For more than 15 years, through the past three presidential administrations, American foreign policy has fluctuated from realism to idealism to some strange mix of the two. But in all that time, one aspect of policy has not changed: relations with China. Under George H.W. Bush, the United States championed economic engagement with China as a way to eventually open up the country politically. Under Bill Clinton, the White House promoted a "strategic partnership" with China, assuring that these close economic ties would remain intact. In the current Bush administration, after some initial pre-September 11 tensions with Beijing, which disappeared after the administration focused instead on terrorism, the White House settled into the familiar. Secretary of the Treasury Henry Paulson heads up a "strategic dialogue" with senior Chinese leaders in which Washington and Beijing together build consensus on critical economic issues.
But America's China policy consensus may be breaking down. In February, the White House filed a major trade complaint against China over Chinese government subsidies. Then, in late March, it slapped new duties on imports of Chinese paper--the first time in 23 years the United States had used such measures and a decision that could open the door to many new duties against Chinese products. And, hard on the heels of these sanctions, the administration filed new complaints against China at the World Trade Organization for alleged intellectual piracy. Reacting quickly, Beijing warned that the complaints would "seriously damage" U.S.-China relations, but, so far, its warnings seem to have gone unheeded. In fact, Washington and Beijing should prepare for more "damage" ahead.
Why this tougher stance toward China? Clearly, the Democrats' victory in the 2006 congressional elections is a factor. New Speaker of the House Nancy Pelosi long has been one of the leading China hawks in Washington (she once unfurled a banner in Tiananmen Square commemorating the victims of the 1989 massacre there), and prominent China critics like Michigan Congressman Sander Levin now head influential bodies like the Ways and Means subcommittee on trade. China currently has a trade surplus with the United States of more than $230 billion. And though much of Chinese manufacturing is actually owned by U.S. companies, as a 2005 study in Foreign Affairs showed, what matters politically is the public perception that China has the United States in its debt. Democrats realized that economic populism may be a winning strategy, since it helped power the campaigns of new senators like Ohio's Sherrod Brown and Montana's Jon Tester. Now, with a Democratic majority, these populists can deliver on their agendas, one of which is taking a tougher economic line on China.
In the last two years, according to Morgan Stanley's Stephen Roach, Congress introduced 27 pieces of anti-China legislation; Democratic Senator Byron Dorgan even suggested cutting off normal trade relations with China. Now, the fact that Democrats have the leverage to pass tougher anti-China bills may be forcing the administration's hand, leading the White House to take actions like taxing the imports on paper. The White House's timing "is clearly [designed]...also to tell the Chinese: 'We're going to thump you as a way of trying to head off congressional legislation,'" Gary Hufbauer, a senior fellow at the Peter G. Peterson Institute for International Economics told The Washington Post.
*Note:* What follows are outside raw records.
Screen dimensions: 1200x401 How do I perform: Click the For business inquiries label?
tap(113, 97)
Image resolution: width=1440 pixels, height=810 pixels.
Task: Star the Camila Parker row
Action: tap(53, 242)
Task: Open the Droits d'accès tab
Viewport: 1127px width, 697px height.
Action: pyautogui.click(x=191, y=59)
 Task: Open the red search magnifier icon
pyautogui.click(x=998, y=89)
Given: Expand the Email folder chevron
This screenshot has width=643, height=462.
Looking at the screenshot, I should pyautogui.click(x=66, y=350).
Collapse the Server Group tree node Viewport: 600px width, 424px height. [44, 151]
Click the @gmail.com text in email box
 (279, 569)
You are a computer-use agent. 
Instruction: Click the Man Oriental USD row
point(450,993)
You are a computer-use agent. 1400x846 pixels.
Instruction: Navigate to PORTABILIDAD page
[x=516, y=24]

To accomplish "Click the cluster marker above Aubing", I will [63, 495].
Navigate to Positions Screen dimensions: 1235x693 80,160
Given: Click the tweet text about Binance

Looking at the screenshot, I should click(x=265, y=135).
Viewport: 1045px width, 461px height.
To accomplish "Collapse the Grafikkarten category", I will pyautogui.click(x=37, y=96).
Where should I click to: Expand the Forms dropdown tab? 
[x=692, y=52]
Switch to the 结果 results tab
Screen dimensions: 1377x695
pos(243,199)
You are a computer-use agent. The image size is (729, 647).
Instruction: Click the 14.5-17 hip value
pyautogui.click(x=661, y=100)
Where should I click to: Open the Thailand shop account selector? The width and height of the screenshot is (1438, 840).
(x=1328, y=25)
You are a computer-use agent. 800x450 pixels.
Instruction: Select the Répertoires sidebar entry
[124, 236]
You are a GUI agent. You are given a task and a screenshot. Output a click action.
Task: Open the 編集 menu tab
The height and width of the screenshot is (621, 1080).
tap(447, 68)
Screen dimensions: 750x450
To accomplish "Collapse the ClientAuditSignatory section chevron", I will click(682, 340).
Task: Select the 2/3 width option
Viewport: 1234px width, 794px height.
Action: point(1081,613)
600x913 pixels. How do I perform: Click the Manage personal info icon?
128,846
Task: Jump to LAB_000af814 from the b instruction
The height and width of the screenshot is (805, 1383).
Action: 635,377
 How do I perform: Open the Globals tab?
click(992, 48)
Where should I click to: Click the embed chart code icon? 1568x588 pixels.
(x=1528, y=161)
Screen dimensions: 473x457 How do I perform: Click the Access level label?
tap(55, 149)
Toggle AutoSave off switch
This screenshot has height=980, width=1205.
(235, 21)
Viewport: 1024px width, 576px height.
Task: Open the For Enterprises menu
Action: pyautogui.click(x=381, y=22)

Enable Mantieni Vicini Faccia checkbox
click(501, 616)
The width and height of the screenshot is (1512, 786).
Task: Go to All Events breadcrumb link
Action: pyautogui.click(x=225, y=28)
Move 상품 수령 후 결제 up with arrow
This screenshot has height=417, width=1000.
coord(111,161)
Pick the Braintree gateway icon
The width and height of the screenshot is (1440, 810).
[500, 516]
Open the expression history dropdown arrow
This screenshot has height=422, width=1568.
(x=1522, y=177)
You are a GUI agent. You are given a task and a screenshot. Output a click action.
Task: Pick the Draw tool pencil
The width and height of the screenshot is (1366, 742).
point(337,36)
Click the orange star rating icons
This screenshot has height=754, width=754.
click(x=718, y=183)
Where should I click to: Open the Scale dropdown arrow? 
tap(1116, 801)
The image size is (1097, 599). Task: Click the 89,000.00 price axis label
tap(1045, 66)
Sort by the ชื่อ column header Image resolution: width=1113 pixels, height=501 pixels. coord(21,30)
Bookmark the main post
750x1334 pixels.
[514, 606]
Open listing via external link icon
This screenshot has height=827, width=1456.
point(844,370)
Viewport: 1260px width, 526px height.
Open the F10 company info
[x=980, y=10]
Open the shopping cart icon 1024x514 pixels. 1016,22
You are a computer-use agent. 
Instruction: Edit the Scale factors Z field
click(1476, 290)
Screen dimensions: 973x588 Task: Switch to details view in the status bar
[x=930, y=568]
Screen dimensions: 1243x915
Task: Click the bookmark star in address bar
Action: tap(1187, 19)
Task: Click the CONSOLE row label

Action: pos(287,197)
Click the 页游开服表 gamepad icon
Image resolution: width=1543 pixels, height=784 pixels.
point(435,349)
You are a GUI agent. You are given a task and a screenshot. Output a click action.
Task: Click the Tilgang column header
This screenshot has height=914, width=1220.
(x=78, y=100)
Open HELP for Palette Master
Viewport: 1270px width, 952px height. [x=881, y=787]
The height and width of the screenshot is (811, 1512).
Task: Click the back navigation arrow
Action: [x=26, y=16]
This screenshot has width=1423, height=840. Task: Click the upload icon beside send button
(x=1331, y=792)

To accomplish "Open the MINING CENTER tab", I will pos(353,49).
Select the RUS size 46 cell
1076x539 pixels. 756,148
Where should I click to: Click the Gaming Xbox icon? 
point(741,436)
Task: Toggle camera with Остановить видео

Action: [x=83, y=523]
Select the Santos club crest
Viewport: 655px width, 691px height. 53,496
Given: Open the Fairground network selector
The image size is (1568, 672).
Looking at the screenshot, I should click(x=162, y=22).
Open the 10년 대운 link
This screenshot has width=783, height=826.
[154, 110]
But it's not just Congress and the White House who are beginning to have second thoughts about the U.S.-China relationship. The American business community, long supportive of closer trade ties with China, is starting to fracture, with smaller companies refusing to back economic engagement with Beijing and charging that China is purposefully devaluing its currency. Even larger American companies have grown angry that China has not moved faster toward a true market economy and continues to tolerate piracy--U.S. Trade Representative Susan Schwab says China makes 80 percent of the counterfeit goods seized in the United States. And these big companies may also be realizing that China actually responds to tougher U.S. trade policy. "When confronted in this way China has capitulated," the Peterson Institute's Fred Bergsten told the Financial Times. "The lesson is that perhaps the US should be more aggressive."
Elsewhere in the political sphere, too, the policy consensus may be shifting. Though a recent task force on China by the centrist Council on Foreign Relations supported "integrating China into the global community," it warned that China had failed to protect intellectual property, must let its currency float, and has growing military capabilities that must be counter-balanced. American diplomats, too, have been surprised and sometimes worried by how quickly China has become a sophisticated and powerful diplomatic actor in regions far from its borders, like Africa and Latin America. China's test use of a missile to blow up one of its satellites in January further heightened concerns, since it shows China could hit some of the lower-orbiting American satellites.
Some policy specialists even are beginning to question the central tenet of U.S.-China relations--that continued engagement with Beijing could eventually deliver some political change in China. Recent reports on China by Human Rights Watch show China actually is regressing, with Beijing engaging in its "largest 'clean-up' of protestors and rights activists in years." Prominent China-watcher James Mann's new book The China Fantasy even challenges the idea that the People's Republic is destined for political change over the coming decades. And if China is not changing, U.S. policy just might.